Wordlock is a brand of combination locks, made by Wordlock, Inc., that differs from traditional combination locks in that it has letters on its dials instead of numbers. This allows the combination to be a four-letter or five-letter word or name, similar to a password, and therefore potentially easier to remember than a series of digits. Wordlocks come in luggage locks, bike locks, padlocks, cable locks and commercial locks.

==History==
The Chinese created the first word combination lock in the 13th Century. The idea never caught on in the West, however, until Todd Basche, former Vice President of Software Applications at Apple Inc., invented the modern word lock in 2004. He and Rahn Basche founded WordLock, Inc. in 2007 in Santa Clara, California, USA. Todd's patented WordLock algorithm maximizes the number of four-letter and five-letter words that can be spelled on the Wordlock dials.

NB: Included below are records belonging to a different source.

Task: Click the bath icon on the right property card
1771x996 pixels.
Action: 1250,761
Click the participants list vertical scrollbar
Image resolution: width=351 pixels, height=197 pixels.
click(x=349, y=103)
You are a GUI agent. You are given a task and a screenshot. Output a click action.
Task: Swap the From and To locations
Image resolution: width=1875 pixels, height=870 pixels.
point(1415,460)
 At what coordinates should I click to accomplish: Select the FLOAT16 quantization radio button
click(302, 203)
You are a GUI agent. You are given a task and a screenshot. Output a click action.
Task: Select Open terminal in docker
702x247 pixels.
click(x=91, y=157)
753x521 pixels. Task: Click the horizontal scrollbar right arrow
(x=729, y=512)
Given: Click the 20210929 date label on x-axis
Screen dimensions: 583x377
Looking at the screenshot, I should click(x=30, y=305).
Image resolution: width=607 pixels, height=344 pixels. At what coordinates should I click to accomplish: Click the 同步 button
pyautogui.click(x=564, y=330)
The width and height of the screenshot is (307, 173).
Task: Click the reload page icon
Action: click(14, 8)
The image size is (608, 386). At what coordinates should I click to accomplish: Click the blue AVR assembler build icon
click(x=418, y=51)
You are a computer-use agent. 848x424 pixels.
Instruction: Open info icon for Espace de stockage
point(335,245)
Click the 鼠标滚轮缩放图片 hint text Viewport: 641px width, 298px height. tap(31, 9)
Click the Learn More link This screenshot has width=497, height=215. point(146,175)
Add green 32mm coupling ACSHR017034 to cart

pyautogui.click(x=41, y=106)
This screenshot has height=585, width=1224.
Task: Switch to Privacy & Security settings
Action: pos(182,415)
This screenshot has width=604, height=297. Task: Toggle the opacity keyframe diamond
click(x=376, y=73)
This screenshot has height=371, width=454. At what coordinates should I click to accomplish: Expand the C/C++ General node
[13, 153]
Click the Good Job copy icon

WordLock won the Staples Inc. Invention Quest in 2004 and "Top 100 New Inventions" distinction at the U.S. Patent and Trademark Office's Invent Now America competition in 2008.

==Possible combinations==
The five-ring WordLock contains 10 letters per ring. One such example follows:

| Ring 1 | Ring 2 | Ring 3 | Ring 4 |
|---|---|---|---|
| b | l | a | d |
| p | r | n | s |
| h | u | m | n |
| m | h | l | m |
| t | n | r | p |
| w | r | t | y |
| d | a | a | e |
| l | e | u | k |
| t | f | s | t |
| b | k | l | e |

Each ring rotates independently of the others, yielding a possible 10^{4} (or 10,000) different combinations. WordLock contains one blank space on the fifth dial to make four letter words. About 2,000 words are possible as combinations. However, this 2,000 word figure does not include the many possibilities for quasi-words (BLATS or WOOT); certain names (DILAN or MOSES); and acronyms, foreign words or gibberish known only to the lock owner.